In is down, down is front

Saturday, September 30, 2006

Does it count as completely unprofessional if I occasionally gawk at my place of employment? I subbed for a day at Sesame Street and my little child-of-the-eighties heart was pattering like it was Christmas. It was a pick-up shoot for an Elmo DVD, just a couple producers sitting around discussing how Elmo best serves the emotional needs of children. Not the most exciting work on the planet but I got to sit on the steps where they sing the intro song ("sunny days, chasing the clouds a-way..."). Yup, I still remember the words. What of it? Snuffleupagus was hanging from the grid in one corner of the room and Big Bird's nest was shoved backstage with a mess of other props. The puppets were stowed in a rolling case painted with a mural of the set peopled with tiny Jim Hensons. The nostalgia was overwhelming, which is weird considering that as a child I was identifying with a glorified bathmat possessing Ping-Pong eyeballs. Entertainment can be so surreal.

Other news: Saw SubUrbia (trite... so trite... so cloyingly cliche...) and The Pain and the Itch which burned up the Steppenwolf in Chicago for good reason. A play poking fun at white bleeding heart liberals attended solely by... white bleeding heart liberals. Including me. I exhibit all those alarming characteristics - quoting PBS specials and New York Times articles, owning plenty of nice things but vehemently denying my materialism, appreciating the sanitized world of post-Giuliani New York. Ugh. I feel dirty inside.

Thursday, September 14, 2006

Okay, okay. All the naysaying stagehands turned out to be wrong. We deserve a designer's preemptory swat. Two good ideas that had potentially devastating consequences were carried off without a hitch and with aplomb in this year's Fashion Week.

As related to me by some fellow workers, the blue candy filling Marc Jacob's (insanely gorgeous) Armory show was poured out two (TWO!) days before showtime.
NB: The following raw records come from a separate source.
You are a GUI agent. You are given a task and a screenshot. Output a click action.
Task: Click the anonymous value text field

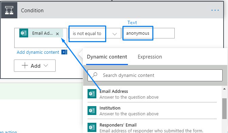coord(148,33)
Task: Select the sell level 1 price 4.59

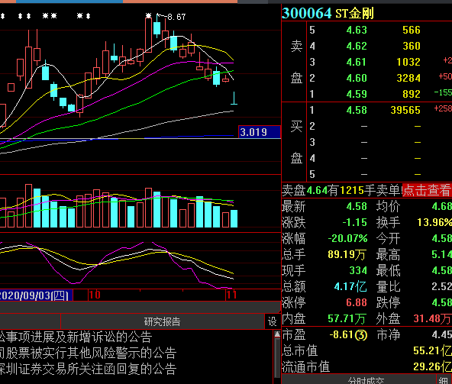Action: click(x=357, y=94)
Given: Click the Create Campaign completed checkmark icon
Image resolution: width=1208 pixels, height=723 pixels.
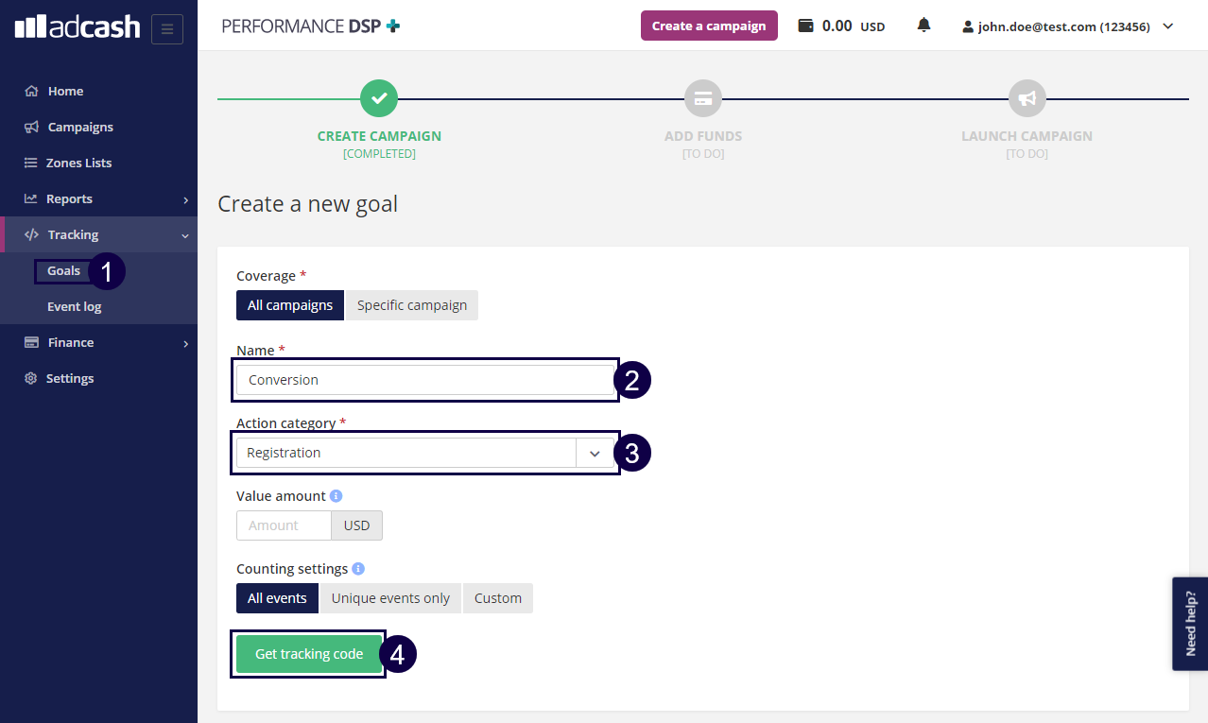Looking at the screenshot, I should [379, 98].
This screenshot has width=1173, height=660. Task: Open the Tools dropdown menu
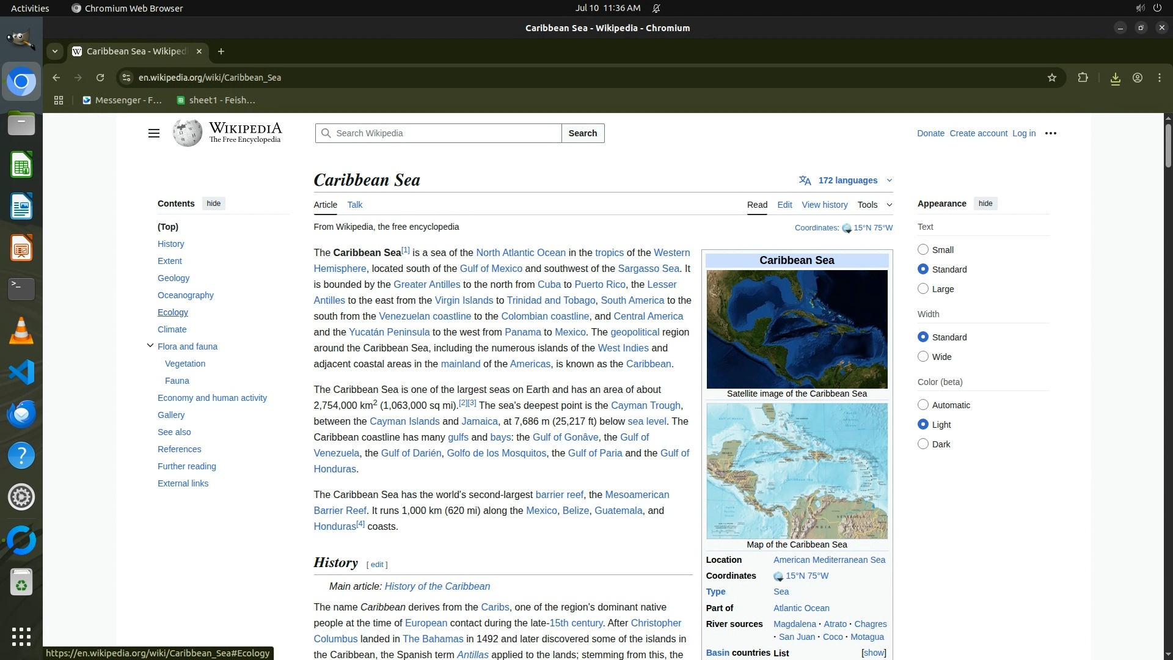coord(874,205)
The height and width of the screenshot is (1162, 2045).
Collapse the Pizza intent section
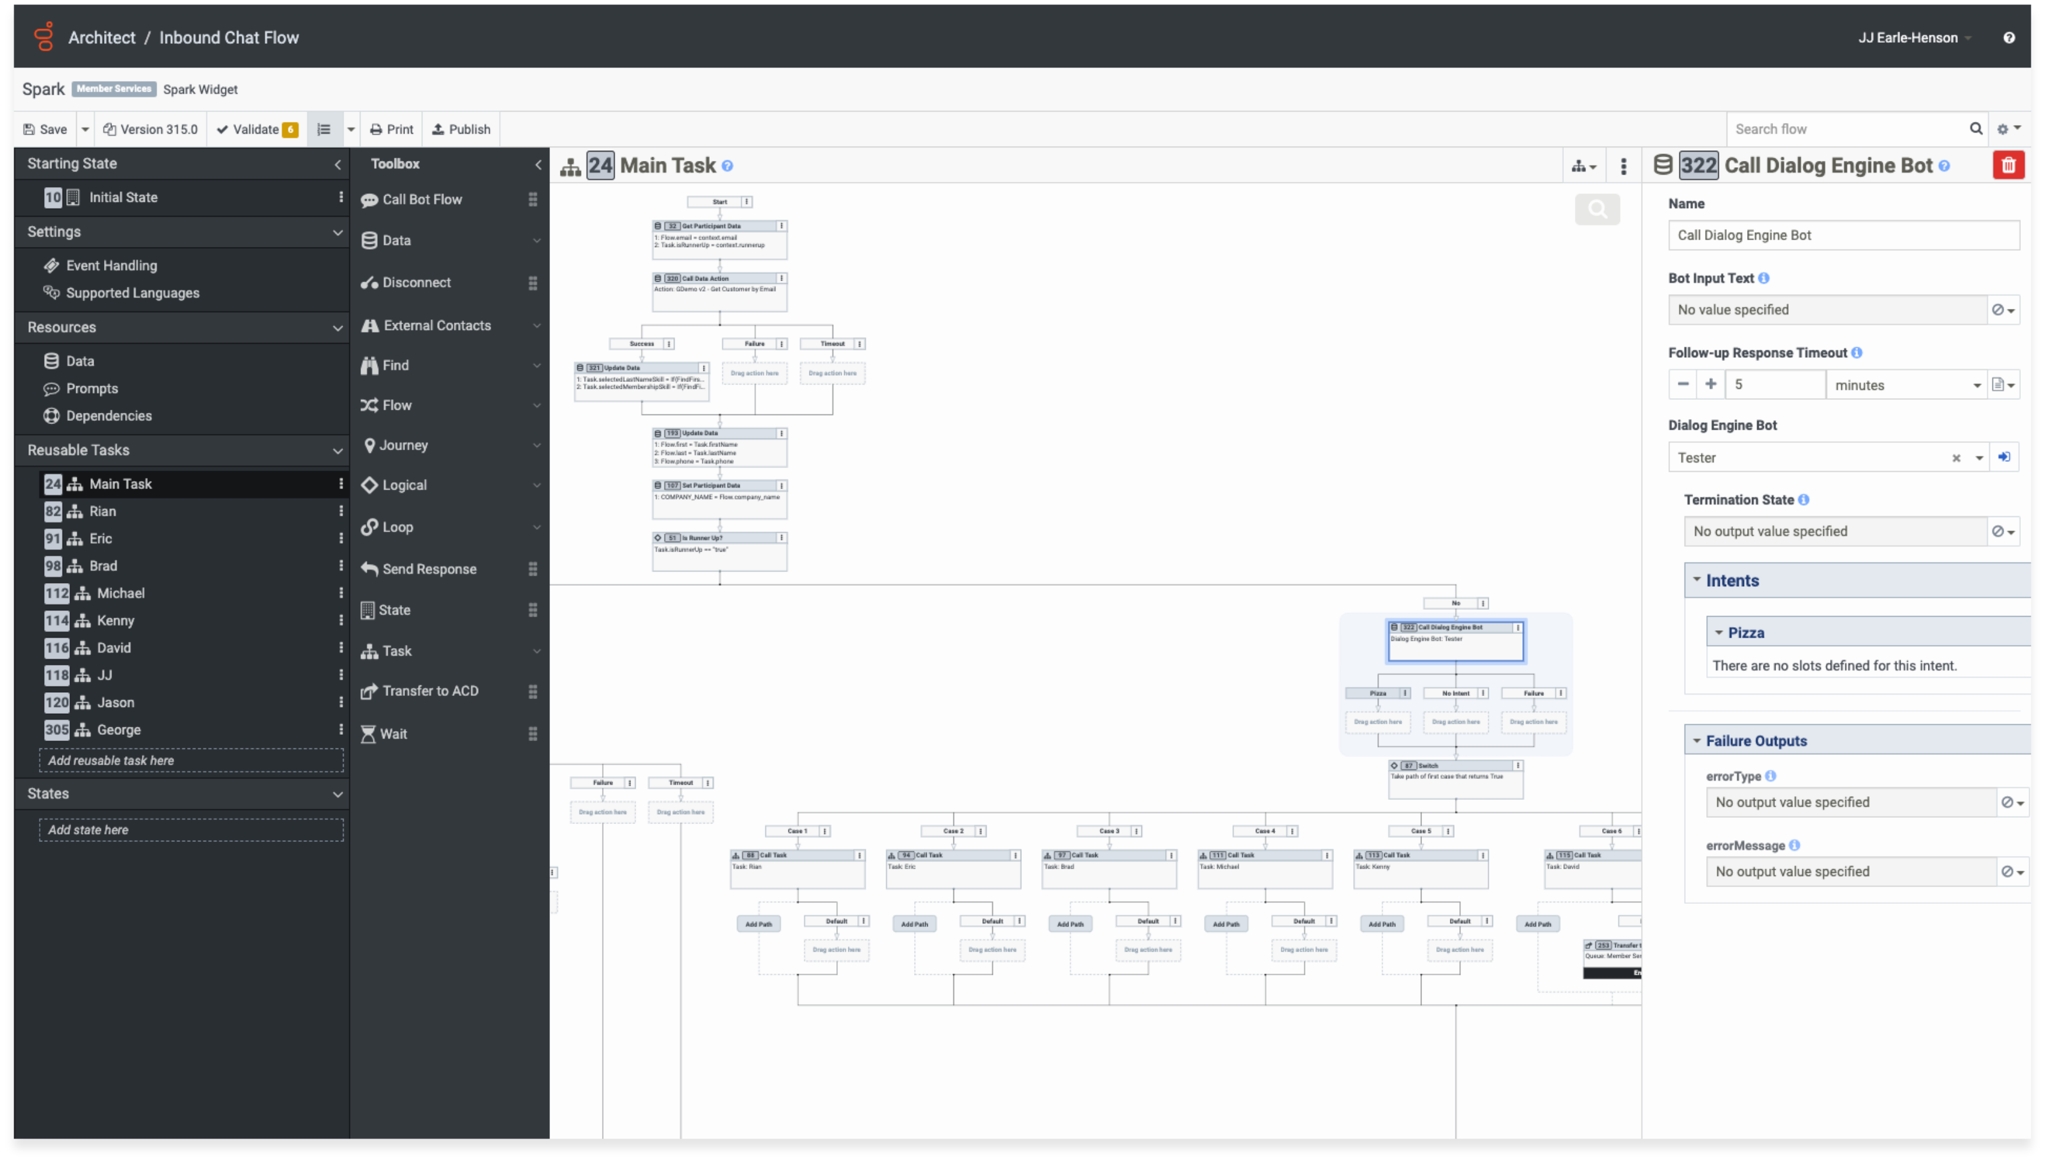[1719, 631]
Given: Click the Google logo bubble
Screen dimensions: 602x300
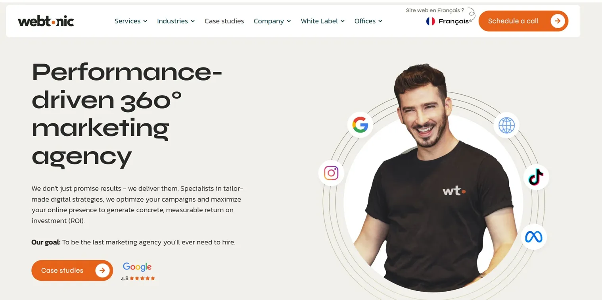Looking at the screenshot, I should tap(360, 125).
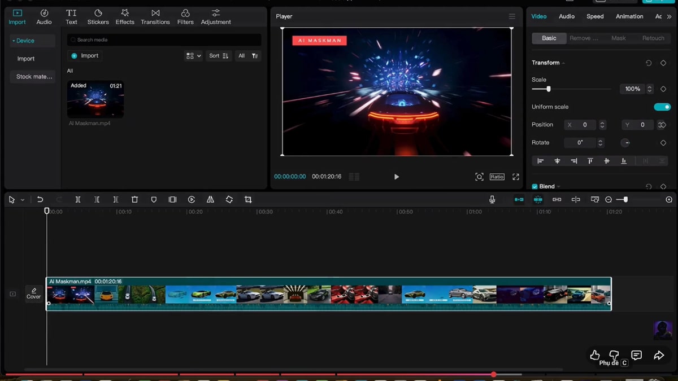Screen dimensions: 678x381
Task: Open the Sort dropdown in media panel
Action: pyautogui.click(x=218, y=56)
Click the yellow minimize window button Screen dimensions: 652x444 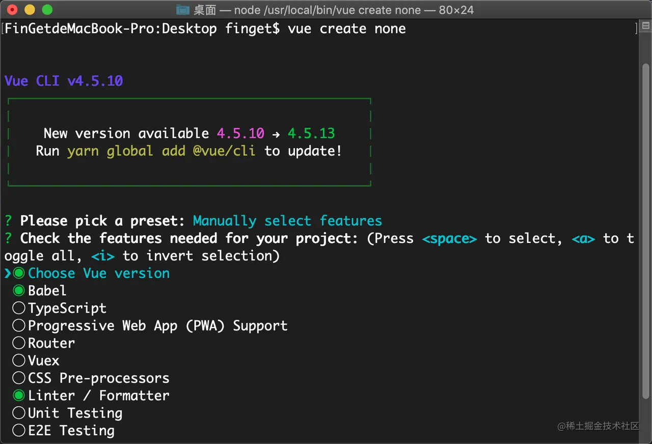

We were convinced that the roaches and rats of New York would pour, pied piper style, into the venue and devour the mountain of sugar that was waiting to rot mouse molar. Instead not a single model tripped over a rodent, not a single audience member ran screaming from a roach infestation. The show looked great and got a seven photo spread in the NY Times metro section. Slap slap.

And over at Y3 the runway design called for several conveyer belts running at different speeds and in different directions. Now, models have a tough job. They have to walk into a new place that was built from something akin to very expensive spit and glue, figure out how the runway works and get through it several times without falling over, hurting the wardrobe, or looking anything less than stunning, possibly all while high on coke, heroin, or both. By adding moving pieces of machinery we stagehands had concoted this fantastic image of model pileups and blood smeared across the catwalk by the end of the show. "It'll be like the last scene of Carrie!" one stagehand predicted. When the lighting designer(s) came in to focus DK's show in the morning, everyone gathered around him asking "How'd Y3 go? Was it a total disaster?" Nope, total success. More falling happened when one unnamed fashion maven polished his catwalk with bowling alley wax. Slap slap.

I'm still waiting for the model trainwreck. Maybe next year...

Wednesday, September 06, 2006

California rocked, as usual. Heather Carson's new lightHANGAR is enormous and daunting. It opens next week, so check it out if you can.

Cheesewhiz, burnt hamburgers, and brownies abounded at Jenny's bonfire. Sam took lots of pictures and I ate lots of food.
Jason and Yasmin were married in a wonderful, beautiful, small, non-fussy, totally perfect ceremony in Santa Cruz full of astonomers, fish biologists, and a person with no pants. Can I profess my love for the coastal region? The Santa Cruz waters were full of boats and surfers and children and the whole wonderful beach culture. Who cares about the pot-smoking, unemployed, flip-flop wearing, messy-haired, "yeah like totally man" stereotype? At least these people don't ever have to save up for winter... There is no winter in California.